Examples of Junk E-mail

  • computers
  • Tablets
  • Monitors
  • Keyboards
  • printers
  • Photographic Cameras
  • Sound system
  • Electronic Lamps
  • televisions
  • Refrigerator
  • Stove
  • microwave
  • Radios
  • phones
  • Cell phones
  • Chargers
  • Batteries
  • Stacks
  • Fios

Electronic Waste and the Environment

Electronic waste is produced by materials of inorganic origin, for example, copper, aluminum, heavy metals (mercury, cadmium, beryllium and lead).

They can compromise the environment since they are composed of very polluting elements which are absorbed by the soil and groundwater, compromising the ecological balance.

In addition to polluting the environment, contact with these products can lead to various diseases for animals and humans.

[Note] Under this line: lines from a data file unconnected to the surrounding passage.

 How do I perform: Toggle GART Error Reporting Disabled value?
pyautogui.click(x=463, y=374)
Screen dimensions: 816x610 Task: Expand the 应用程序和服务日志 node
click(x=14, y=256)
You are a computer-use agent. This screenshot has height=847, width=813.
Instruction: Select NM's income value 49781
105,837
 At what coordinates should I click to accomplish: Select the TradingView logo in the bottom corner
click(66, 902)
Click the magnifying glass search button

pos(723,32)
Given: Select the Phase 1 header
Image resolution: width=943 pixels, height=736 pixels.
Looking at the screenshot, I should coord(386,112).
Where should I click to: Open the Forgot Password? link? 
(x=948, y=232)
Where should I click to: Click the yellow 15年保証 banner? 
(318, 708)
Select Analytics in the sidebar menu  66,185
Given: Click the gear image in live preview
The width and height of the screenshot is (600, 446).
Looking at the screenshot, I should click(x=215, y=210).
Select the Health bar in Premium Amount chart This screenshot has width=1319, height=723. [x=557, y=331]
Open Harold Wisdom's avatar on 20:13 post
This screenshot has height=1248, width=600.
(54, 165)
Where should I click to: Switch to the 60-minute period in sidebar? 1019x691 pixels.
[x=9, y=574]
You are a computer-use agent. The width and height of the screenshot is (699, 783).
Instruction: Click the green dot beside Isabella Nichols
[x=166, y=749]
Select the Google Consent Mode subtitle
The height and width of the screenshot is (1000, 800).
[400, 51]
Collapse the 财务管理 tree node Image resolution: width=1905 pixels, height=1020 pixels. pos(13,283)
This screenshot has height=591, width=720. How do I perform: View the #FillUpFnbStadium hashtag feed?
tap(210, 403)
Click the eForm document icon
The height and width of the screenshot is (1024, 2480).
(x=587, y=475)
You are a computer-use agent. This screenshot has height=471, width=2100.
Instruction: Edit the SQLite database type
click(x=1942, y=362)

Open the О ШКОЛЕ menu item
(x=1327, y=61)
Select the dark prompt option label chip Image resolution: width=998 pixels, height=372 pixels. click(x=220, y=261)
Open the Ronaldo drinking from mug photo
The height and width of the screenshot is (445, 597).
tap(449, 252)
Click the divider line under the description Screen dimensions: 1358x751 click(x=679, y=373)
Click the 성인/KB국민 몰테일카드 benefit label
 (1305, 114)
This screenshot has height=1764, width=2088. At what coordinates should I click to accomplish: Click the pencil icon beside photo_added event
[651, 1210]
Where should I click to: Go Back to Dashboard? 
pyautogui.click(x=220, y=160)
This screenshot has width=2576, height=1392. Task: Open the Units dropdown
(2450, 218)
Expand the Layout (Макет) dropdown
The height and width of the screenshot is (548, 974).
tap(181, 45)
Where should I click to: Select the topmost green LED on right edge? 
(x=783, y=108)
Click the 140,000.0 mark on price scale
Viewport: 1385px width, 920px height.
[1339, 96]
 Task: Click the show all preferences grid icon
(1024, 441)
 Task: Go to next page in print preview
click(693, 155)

Electronic Waste Recycling

Statistics show that around 50 million tons of e-waste are produced annually worldwide, 10 million of which are recycled in China.

However, it is worth noting that this process can be carried out by exploiting people, even children and the elderly.

A notorious example of this exploitation, as well as the excess of electronic waste produced in the world, is the city of Guiyu, in China, where thousands of people work separating this waste.

This process can be highly dangerous for the human beings who carry it out, given the elements present in this type of waste, that is, heavy and radioactive metals. Studies indicate that the soil and water courses in the region are already contaminated by electronic products.

With the increase of globalization and technology, new electronic gadgets are released in a short period of time, which leads people to change their gadgets even if they are still working.

To better exemplify, data show that in the United States, about 300 million electronic devices are discarded annually, six out of ten of which are still in perfect working condition.

In such a way, what may seem like a simple act of consumption, this type of action has a great impact on the environment, such as soil, water and air pollution.

It is worth remembering that the companies that manufacture these products use a technique called “planned obsolescence”, that is, they offer a shelf life for these products, which leads consumers to consume more and more.

Thus, given the amount of electronic waste produced in the world, the best alternative is to recycle these products.

Electronic Waste Collection and Disposal

Currently, many companies that manufacture and are responsible for a large part of the pollution from electronic products are betting on sustainability actions and, therefore, offer appropriate places for the disposal of these devices.

In the meantime, the company itself recycles these materials, generating new ones. There are also cases in which people take their used devices and exchange them for a new one, paying the difference.

An important fact is that around 80% of all electronic waste produced by developed countries is transported to poor countries, especially in Africa, the Middle East and Asia.

Electronic Waste in Brazil

In Brazil, the increase in the commercialization of electronic products in recent decades has generated major environmental problems such as environmental pollution. Among underdeveloped countries, Brazil is the country that generates the most electronic waste in the world.

State Law No. 13,576, of July 6, 2009, establishes rules and procedures for the recycling, management and final destination of technological waste:

“Article 1 – Electronic products and components considered technological waste must receive an appropriate final destination that does not cause damage or negative impacts to the environment and society.

Sole Paragraph – Responsibility for the final destination is jointly and severally between the companies that produce, market or import electronic products and components.”

Data from Pnuma (UN Program for the Environment) point out that Brazil annually discards around 97 thousand metric tons of computers; 2.2 thousand tons of cell phones; and 17.2 thousand tons of printers.

In 2014, the UN (United Nations) declared that Brazil produced 1.4 million tons of electronic waste.

These values ​​are frightening and, therefore, we must become aware of their damage and start to have an ethical and responsible posture with the correct disposal of electronic products, whether manufacturers or consumers.

Awareness campaigns need to be promoted in order to alert the world’s population of the importance of separating these and other types of waste with correct disposal.

Although not all cities in Brazil carry out the collection and recycling of electronic waste, currently around 720 cities have this service. However, the country is still far from being able to collect these materials on a large scale.

Consequences and Possible Solutions

Given the negative consequences that this type of waste can have on the environment, the best solution is the correct disposal in companies or cooperatives that receive these materials and take them for recycling.

This simple act ensures that the environment is not polluted and also favors the economy with the reuse of materials that can be recycled.

In addition to disposal in appropriate places, donations of working devices to social entities can help reduce this problem.


by Abdullah Sam
I’m a teacher, researcher and writer. I write about study subjects to improve the learning of college and university students. I write top Quality study notes Mostly, Tech, Games, Education, And Solutions/Tips and Tricks. I am a person who helps students to acquire knowledge, competence or virtue.